*Instructions for the task:* Recast the part of the records that opens with the line containing "At what coordinates should I click to accomplish: Switch" and closes with the line containing "The height and width of the screenshot is (784, 1559)." as a JSON list of strings, one string per line. Leave out any blank lines.

*Records for this task:*
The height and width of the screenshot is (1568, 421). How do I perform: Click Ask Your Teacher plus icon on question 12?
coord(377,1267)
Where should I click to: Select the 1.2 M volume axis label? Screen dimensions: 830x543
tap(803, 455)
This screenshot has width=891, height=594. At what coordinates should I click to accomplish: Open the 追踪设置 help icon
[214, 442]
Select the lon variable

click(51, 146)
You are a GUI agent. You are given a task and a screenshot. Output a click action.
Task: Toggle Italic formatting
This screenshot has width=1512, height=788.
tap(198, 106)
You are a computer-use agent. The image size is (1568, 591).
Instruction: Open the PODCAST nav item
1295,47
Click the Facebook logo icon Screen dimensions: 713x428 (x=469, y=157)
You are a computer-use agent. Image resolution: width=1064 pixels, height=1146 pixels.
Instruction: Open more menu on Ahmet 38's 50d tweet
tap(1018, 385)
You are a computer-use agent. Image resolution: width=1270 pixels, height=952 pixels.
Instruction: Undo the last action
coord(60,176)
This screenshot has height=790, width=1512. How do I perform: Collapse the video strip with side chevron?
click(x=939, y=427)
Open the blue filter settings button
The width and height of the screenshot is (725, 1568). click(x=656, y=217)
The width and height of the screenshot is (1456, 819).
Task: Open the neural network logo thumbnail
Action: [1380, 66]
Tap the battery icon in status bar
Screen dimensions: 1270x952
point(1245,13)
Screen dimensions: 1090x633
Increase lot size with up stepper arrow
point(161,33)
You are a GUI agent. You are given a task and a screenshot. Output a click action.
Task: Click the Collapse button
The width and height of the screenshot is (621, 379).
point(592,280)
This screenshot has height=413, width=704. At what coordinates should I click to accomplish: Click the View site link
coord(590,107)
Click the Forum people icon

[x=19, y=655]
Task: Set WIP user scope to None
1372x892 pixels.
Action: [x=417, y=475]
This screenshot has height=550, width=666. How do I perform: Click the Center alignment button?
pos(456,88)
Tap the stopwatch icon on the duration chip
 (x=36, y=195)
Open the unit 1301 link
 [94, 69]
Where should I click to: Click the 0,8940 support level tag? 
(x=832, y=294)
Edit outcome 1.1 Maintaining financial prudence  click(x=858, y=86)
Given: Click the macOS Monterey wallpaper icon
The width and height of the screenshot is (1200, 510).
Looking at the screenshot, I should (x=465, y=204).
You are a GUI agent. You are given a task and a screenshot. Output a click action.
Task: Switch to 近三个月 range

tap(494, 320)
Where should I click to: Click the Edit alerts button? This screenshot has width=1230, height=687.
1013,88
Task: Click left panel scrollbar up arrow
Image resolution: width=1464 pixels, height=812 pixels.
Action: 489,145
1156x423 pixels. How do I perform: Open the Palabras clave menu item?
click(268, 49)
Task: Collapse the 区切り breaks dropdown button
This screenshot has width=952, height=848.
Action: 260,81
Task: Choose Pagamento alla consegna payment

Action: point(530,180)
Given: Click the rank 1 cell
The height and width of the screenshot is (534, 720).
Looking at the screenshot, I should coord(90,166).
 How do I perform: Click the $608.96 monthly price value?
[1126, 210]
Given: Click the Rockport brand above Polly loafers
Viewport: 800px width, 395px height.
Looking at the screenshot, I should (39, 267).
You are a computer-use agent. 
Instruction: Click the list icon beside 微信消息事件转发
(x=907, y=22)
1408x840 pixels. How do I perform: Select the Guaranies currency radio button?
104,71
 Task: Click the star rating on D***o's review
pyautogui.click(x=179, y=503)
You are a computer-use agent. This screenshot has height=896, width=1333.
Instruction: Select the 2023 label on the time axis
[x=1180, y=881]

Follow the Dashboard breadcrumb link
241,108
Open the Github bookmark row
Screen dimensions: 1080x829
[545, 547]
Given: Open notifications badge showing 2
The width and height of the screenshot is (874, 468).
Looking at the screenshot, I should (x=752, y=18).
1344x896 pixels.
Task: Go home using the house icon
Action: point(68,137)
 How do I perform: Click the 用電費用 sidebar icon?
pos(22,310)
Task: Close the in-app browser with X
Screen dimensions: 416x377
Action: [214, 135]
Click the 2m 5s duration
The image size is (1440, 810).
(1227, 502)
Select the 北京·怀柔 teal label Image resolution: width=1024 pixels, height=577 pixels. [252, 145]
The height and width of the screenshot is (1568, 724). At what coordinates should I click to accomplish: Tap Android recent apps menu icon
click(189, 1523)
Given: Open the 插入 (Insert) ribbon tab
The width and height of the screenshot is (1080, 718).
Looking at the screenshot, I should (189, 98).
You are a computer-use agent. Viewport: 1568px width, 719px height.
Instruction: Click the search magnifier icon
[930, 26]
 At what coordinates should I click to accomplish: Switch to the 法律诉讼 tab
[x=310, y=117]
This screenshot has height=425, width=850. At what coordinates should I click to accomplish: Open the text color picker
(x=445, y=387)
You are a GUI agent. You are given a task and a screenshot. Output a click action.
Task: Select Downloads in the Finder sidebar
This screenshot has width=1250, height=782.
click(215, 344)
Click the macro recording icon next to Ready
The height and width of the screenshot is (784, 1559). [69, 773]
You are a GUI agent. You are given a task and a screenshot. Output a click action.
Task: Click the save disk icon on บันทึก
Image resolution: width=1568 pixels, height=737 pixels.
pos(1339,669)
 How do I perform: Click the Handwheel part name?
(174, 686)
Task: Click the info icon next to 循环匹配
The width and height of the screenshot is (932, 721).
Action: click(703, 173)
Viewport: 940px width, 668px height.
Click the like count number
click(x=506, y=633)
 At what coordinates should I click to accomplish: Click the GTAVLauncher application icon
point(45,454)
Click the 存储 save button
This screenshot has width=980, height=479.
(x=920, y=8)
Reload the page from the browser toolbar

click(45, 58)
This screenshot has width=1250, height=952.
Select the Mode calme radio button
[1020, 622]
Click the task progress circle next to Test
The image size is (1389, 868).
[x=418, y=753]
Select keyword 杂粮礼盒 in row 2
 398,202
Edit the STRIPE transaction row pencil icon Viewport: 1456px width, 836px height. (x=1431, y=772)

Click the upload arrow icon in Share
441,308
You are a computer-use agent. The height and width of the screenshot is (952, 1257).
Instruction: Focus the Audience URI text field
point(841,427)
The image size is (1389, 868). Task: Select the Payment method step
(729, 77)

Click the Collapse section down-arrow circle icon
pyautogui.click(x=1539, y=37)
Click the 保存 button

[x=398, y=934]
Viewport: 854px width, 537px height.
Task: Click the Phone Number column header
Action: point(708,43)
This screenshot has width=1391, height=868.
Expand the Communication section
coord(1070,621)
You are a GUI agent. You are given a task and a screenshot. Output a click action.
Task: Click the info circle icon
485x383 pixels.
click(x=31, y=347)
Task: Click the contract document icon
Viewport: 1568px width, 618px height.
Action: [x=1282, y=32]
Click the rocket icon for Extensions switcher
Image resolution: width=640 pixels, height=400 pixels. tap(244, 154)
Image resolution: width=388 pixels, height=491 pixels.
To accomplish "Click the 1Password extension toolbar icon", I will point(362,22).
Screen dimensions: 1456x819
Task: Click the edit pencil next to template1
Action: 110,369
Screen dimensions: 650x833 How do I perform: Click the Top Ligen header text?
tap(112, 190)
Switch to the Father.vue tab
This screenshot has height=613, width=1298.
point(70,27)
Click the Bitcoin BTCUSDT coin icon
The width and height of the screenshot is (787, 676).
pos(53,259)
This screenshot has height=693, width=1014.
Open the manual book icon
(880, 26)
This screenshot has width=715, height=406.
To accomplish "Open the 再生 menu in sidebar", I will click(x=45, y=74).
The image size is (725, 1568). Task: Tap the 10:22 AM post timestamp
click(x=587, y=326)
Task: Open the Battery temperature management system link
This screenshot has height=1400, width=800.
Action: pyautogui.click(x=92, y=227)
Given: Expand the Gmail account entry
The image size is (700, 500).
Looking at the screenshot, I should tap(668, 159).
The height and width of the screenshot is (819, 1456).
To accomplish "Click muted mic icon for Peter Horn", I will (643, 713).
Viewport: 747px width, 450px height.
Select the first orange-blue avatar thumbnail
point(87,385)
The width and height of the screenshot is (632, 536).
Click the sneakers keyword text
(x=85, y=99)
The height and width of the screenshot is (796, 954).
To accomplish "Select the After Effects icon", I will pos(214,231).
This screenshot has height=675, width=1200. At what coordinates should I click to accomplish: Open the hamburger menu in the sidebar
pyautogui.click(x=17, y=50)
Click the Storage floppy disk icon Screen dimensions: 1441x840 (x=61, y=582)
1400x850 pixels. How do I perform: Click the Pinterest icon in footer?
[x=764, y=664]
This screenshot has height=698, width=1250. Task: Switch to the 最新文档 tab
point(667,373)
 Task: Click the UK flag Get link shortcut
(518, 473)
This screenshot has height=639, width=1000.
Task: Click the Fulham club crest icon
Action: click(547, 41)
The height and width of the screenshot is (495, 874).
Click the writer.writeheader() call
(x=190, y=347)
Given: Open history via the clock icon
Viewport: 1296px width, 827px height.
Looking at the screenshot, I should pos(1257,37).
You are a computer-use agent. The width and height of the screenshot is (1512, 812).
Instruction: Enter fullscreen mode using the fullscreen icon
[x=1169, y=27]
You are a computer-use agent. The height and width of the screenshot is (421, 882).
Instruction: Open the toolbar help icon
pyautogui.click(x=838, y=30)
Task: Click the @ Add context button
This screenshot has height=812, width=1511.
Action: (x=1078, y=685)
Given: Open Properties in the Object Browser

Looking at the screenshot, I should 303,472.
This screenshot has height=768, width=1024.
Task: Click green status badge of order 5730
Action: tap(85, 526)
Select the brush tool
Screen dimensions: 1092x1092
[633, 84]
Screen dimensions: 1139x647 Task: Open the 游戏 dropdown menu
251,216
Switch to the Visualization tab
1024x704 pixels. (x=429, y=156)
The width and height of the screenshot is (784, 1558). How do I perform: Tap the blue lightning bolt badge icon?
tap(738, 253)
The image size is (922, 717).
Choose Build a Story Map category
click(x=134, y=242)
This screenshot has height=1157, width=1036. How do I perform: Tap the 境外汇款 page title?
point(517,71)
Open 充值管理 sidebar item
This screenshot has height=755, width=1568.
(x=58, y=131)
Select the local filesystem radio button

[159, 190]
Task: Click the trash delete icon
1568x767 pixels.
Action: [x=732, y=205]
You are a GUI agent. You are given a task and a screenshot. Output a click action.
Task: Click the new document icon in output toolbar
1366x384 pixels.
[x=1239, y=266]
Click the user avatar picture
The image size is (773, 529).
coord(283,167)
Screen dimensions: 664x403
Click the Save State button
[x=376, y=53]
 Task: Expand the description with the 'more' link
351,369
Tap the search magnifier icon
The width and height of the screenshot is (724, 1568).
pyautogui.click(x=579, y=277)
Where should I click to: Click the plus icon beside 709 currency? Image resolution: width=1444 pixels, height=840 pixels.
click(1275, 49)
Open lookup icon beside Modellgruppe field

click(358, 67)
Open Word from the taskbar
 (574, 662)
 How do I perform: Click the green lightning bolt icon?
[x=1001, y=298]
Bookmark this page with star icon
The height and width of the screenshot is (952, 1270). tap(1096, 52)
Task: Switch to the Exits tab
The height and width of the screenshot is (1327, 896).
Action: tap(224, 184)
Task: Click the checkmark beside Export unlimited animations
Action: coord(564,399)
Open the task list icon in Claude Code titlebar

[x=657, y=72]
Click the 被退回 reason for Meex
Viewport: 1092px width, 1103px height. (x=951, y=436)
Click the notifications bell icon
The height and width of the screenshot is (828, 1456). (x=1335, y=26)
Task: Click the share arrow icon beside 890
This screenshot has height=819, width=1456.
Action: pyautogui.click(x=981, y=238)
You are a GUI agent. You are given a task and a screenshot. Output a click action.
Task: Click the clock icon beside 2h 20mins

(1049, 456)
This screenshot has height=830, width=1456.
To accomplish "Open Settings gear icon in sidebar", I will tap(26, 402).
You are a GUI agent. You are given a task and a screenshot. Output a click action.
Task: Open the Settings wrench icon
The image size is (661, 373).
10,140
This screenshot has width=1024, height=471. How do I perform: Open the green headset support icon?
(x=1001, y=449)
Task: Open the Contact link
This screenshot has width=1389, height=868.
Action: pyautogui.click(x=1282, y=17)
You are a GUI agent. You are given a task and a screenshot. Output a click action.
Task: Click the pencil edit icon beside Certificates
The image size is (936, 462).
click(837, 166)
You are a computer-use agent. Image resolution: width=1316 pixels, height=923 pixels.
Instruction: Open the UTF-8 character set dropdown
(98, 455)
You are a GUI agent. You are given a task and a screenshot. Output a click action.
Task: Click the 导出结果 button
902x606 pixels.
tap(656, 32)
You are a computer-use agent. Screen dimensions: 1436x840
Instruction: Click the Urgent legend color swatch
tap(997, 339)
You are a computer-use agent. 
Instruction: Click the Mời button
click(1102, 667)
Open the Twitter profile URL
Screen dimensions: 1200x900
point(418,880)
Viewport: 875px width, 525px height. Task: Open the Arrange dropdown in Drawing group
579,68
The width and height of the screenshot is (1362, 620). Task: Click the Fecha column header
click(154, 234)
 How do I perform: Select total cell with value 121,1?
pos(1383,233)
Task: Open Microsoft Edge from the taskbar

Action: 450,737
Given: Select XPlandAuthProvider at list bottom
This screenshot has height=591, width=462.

*Exercise response:*
[
  " At what coordinates should I click to accomplish: Switch to the 法律诉讼 tab",
  "[x=310, y=117]",
  "This screenshot has height=425, width=850. At what coordinates should I click to accomplish: Open the text color picker",
  "(x=445, y=387)",
  "You are a GUI agent. You are given a task and a screenshot. Output a click action.",
  "Task: Select Downloads in the Finder sidebar",
  "This screenshot has width=1250, height=782.",
  "click(215, 344)",
  "Click the macro recording icon next to Ready",
  "The height and width of the screenshot is (784, 1559). [69, 773]"
]